» **Excerpted passage**
*****

Day 10. After breakfast and a good look at the resident otter we visited the golf course ponds again and the spice garden at Hunas Falls Hotel. In the garden we found a female Dark-glittering Threadtail, and sampled the lovely tasting pulp inside a Cocoa pod. We didn’t find much in the morning at Hunas Falls and decided to stop as we drove to Dambulla.
Just before the bridge at the Sudu Oya, farmers were preparing their fields for planting rice, basic intuition made us stop. We could see the dizzying action of dragonflies from the bus. We found Paddyfield Parasols (Neurothemis intermedia intermedia) in copula, tandem and ovipositing into the flooded paddy fields. The Blue Percher (Diplacodes trivialis), Pied Parasol (Neurothemis tulia tulia), Pink Skimmer (Orthetrum pruinosum neglectum), Wandering Glider (Pantala flavescens), Sociable Glider (Tramea limbata), Foggy-winged Twister (Tholymis tillarga), Dingy Duskflyer (Zyxomma petiolatum) and Scalloped Spreadwing (Lestes praemorsus decipiens) were all present in good numbers. The activity was fantastic.
Arriving at the Amaya Lake Resort and Culture Club on Kandalama tank in time for a late lunch we still had time to visit some of the many tanks nearby before dusk. The Kaludiyia Pokuna tank was the first stop. It had dried some and there were just four small sized mud puddles and it did not look promising. But flying around each of the mud puddles were giant Elephant Emperors (Anax indicus). They were lovely to watch but we had one more tank to visit before dusk.
We arrived at one of the larger tanks in the area. It was full of water and surrounded by large trees and lots of vegetation. The day was just starting to fade as we stood on the edge watching a large Blue-eyed Pondcruiser (Epophthalmia vittata cyanocephala) patrol the tank edge. Also perched on branches over the water were several Rapacious Flangetails (Ictinogomphus rapax) not a new one for us but easy to spot. The total count that day was 24 different species of which 5 were new to the group. How could we possibly do better?
Day 11. Sigiriya and its surrounding moats was where we planned to go after breakfast. It had rained heavily the previous evening and the air was warm and the humidity high; a perfect day in Sri Lanka. Along the way I spotted an old Stupa or Dagoba from the 5th century that I had stopped at before and found that it had a small tank off to one side. I thought it might be worth a quick look before we went on to Sigiriya. The next two hours were like rush hour in a busy city. We were soon dizzy trying to sort them all out. The number of new sightings were not that numerous but it was very exciting since many were ovipositing and would otherwise be very difficult to observe. These were the Amber-wing Glider (Hydrobasileus croceus), Burmeister’s Glider (Tramea basilaris burmeisteri), and Sociable Glider (Tramea limbata). Well, the names of the others are too numerous to list here but the number of sightings in two hours at the one small tank had surpassed the previous day’s count.

*****

» **Dataset records**

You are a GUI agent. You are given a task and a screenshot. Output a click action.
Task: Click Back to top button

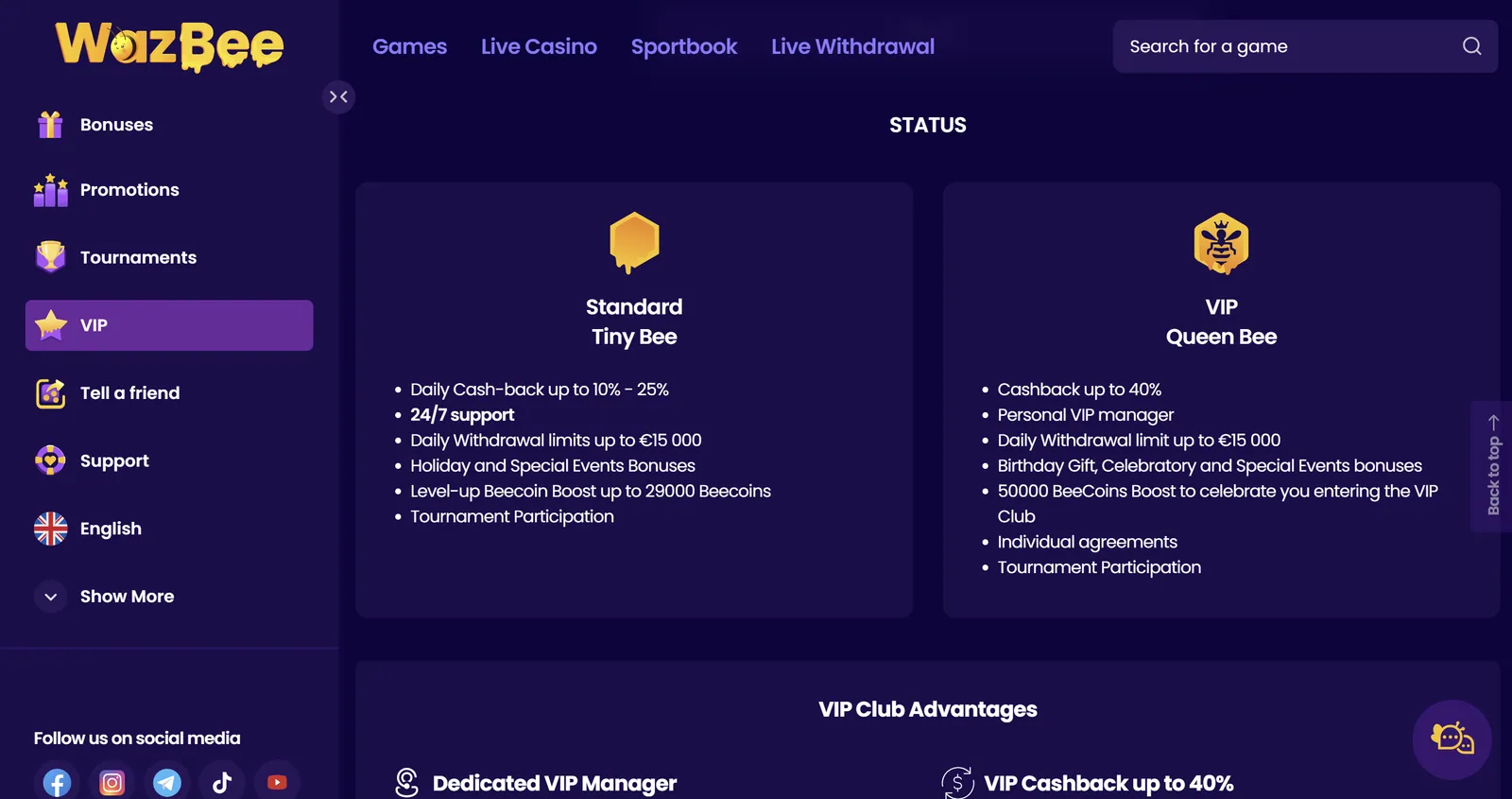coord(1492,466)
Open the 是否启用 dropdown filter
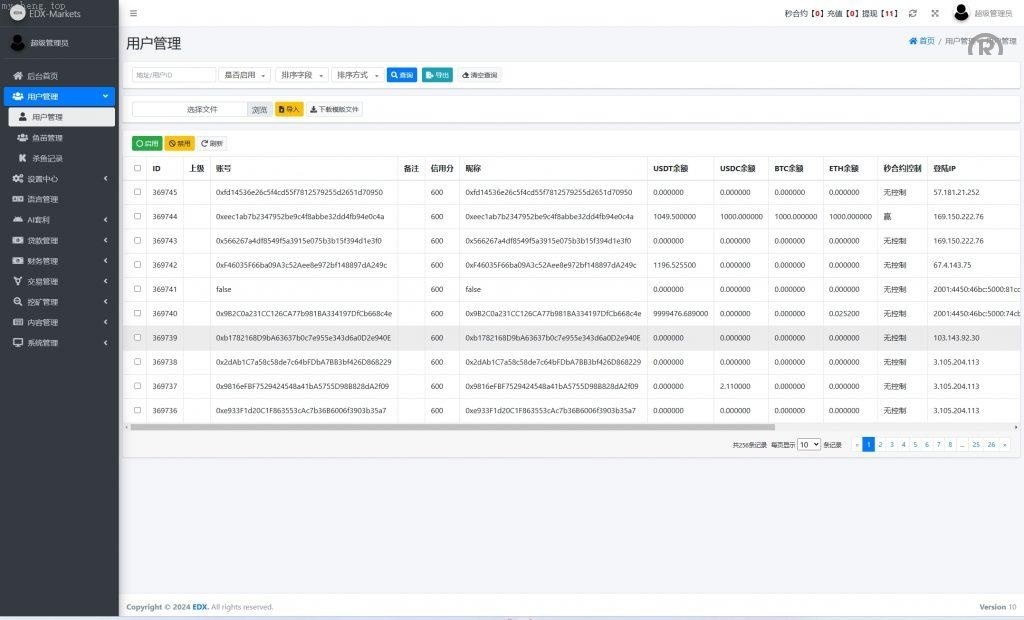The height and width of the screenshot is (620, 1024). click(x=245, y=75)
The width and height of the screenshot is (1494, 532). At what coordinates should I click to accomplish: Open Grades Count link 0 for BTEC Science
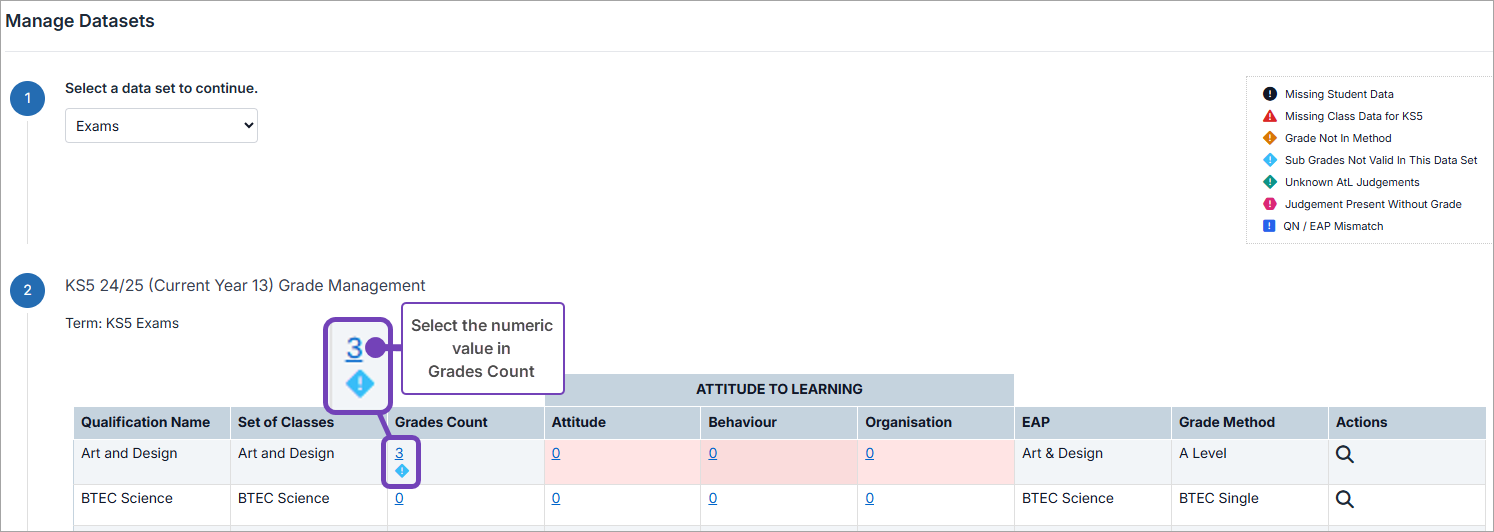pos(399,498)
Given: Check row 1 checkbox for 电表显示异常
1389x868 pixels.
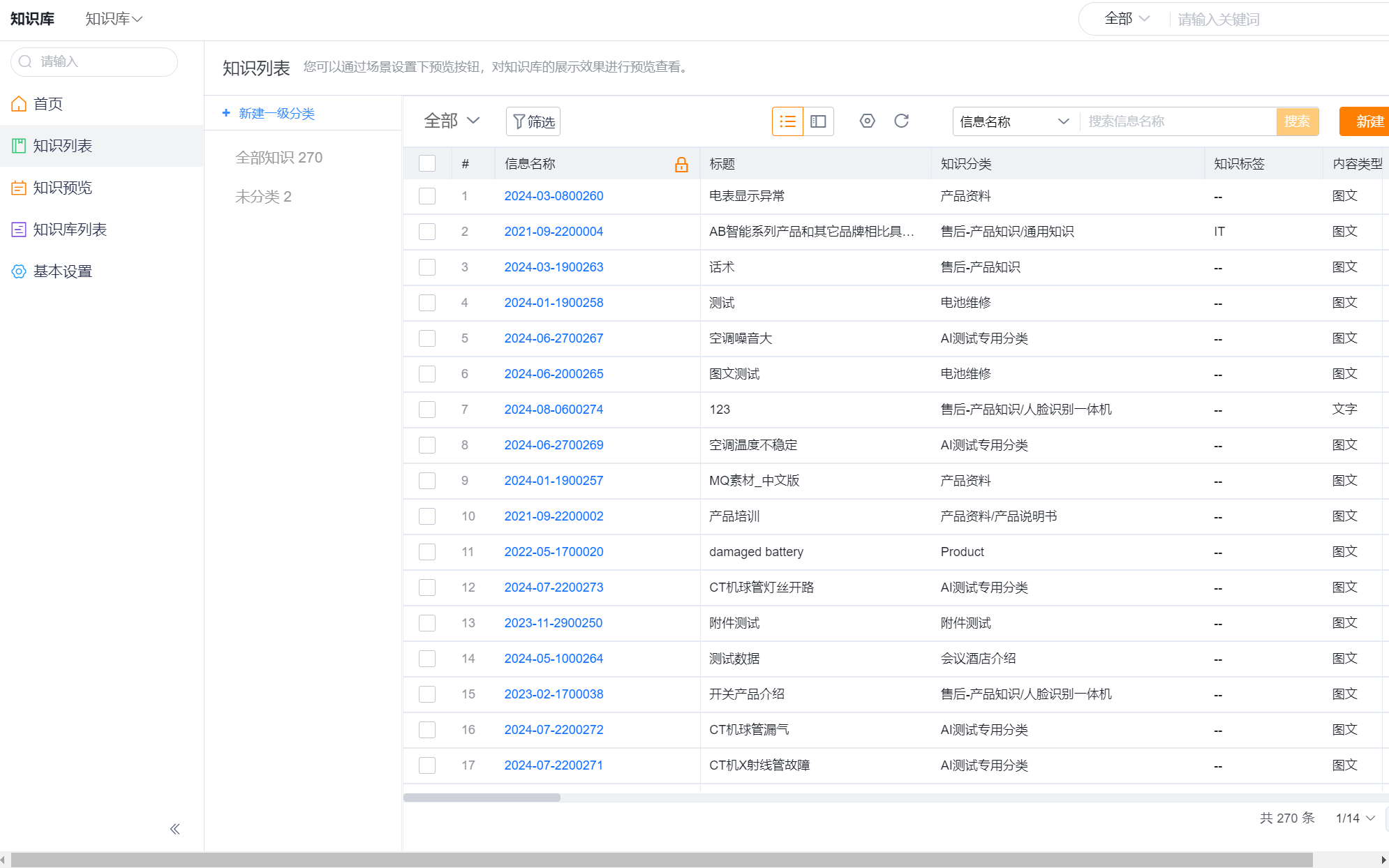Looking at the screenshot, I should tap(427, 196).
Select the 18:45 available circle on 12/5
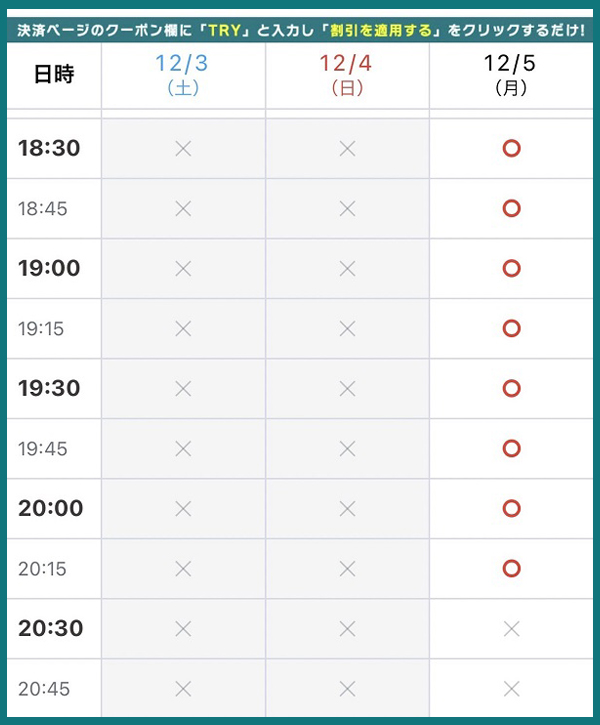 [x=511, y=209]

*****

» **Parts of the exercise**
1: In the account of dragonfly watching in Sri Lanka, retype word for word the part that opens with the words containing "Day 10. After" and closes with "drove to Dambulla.".
2: Continue the Sri Lanka dragonfly trip account from where it stops, keeping it distinct from the material.

» **Answers provided**
1:
Day 10. After breakfast and a good look at the resident otter we visited the golf course ponds again and the spice garden at Hunas Falls Hotel. In the garden we found a female Dark-glittering Threadtail, and sampled the lovely tasting pulp inside a Cocoa pod. We didn’t find much in the morning at Hunas Falls and decided to stop as we drove to Dambulla.

2:
I don’t want to get too far ahead of the story – the day was not over yet; that was only the first stop. We seemed to find Elephant Emperor just about everywhere in the area, even along the moat surrounding Sigiriya. We moved along the moat specifically looking for the Dancing Dropwing (Trithemis pallidinervis). On the west side of Sigiriya one finds a moat and a tank, reliable places for the group to find the Dancing Dropwing along with the added bonus of seeing the Malay Lilysquatter (Paracercion malayanum) on the surfaces of the lily pads. After lunch the pace slowed and we found mud-sipping butterflies taking our attention away from the dragonflies. We ended the day at an ancient tank under the massive of Sigiriya but without any new additions to the list, but what a day! The day’s total… well it was 29 species.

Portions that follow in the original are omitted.